Within my practice I seek to promote empathy, curiosity, critical thought, conversation, and inclusion. I observe how perception and prejudice impact one’s relationship to place and their sense of belonging or displacement. My goal is to co-create healing sites that stimulate the ancestral memory of love as freedom within us, activating space to participate in shared liberation on local and global scales.
I create experiences, objects, and spaces for interpersonal and ancestral connection. I write, quilt, collage, make installations, photograph, perform, and invent games as avenues of questioning. My work is primarily comprised of culturally contextualized, found, or donated materials. I often collect materials from people through social media. This methodology explores the seeming immateriality and physical disconnection of online spaces while observing how waste is reflective of lived experience.

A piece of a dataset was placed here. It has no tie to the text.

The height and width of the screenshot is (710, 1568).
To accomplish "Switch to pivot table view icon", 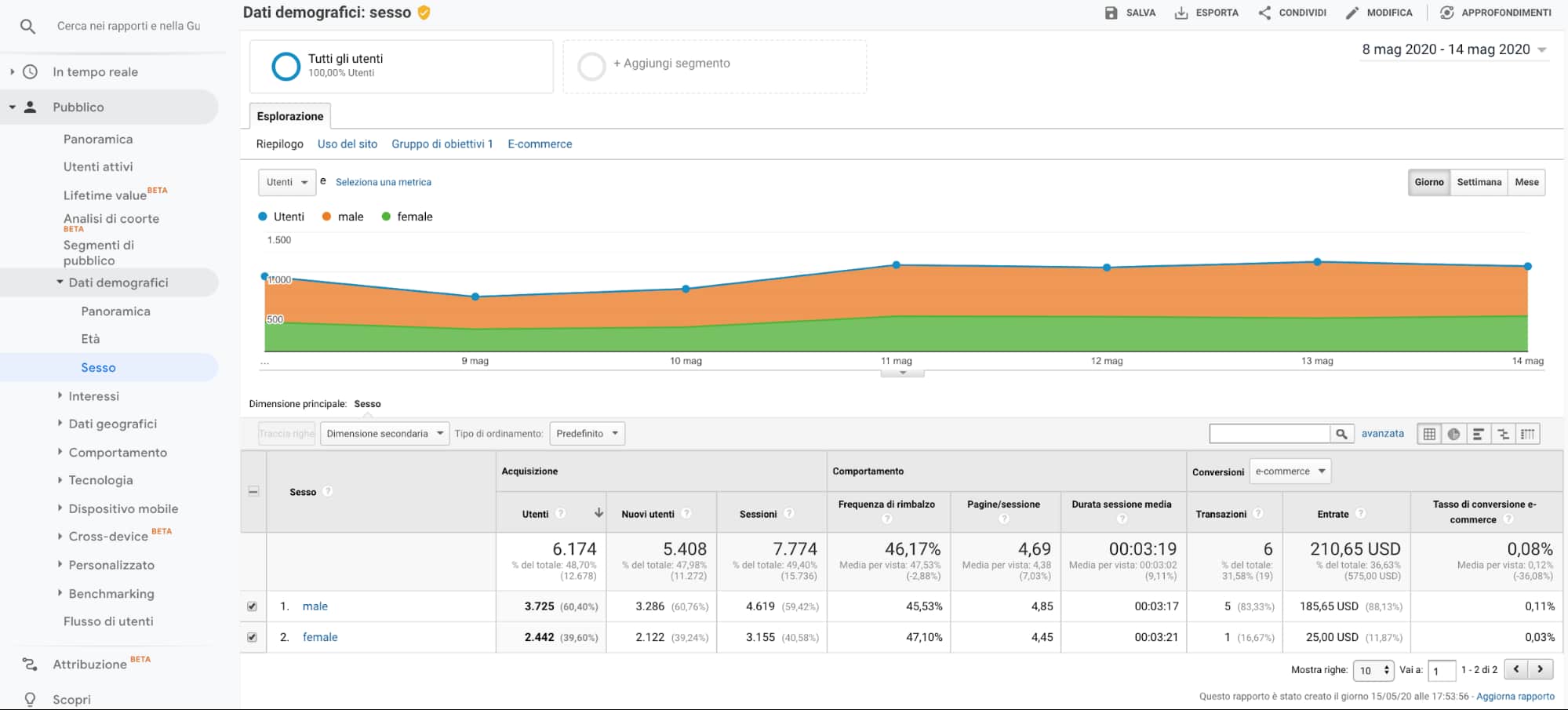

I am currently most interested in the practice of Quilting as a way to collaborate with ancestral energy and as a method of empowerment. It is imperative that I nurture the evolution of my creative family traditions, honoring my predecessors while adapting the practice to address the questions and concerns of contemporary life.
My family is my driving motivation and primary artistic influence. Quilting as a practice is saturated on both sides of my family dating back over 100 years. My immediate influence as a quilter is Eugenia Kincaid, my grandmother on my father's side. She appears to me in dreams, guiding my hands as we collaborate on every quilt that I make on a spiritual level. I strongly believe that Quilting opens a portal for me to exist with all of my ancestors that maintained the practice and potentially beyond. Upholding family traditions in the face of oppression is essential within my healing process.
My stylistic approach is influenced by the innovations, practices, and cultural products of Black Americans, and West Africans. More specifically, I am interested in Black American folk and fine art, music, poetry, and family traditions.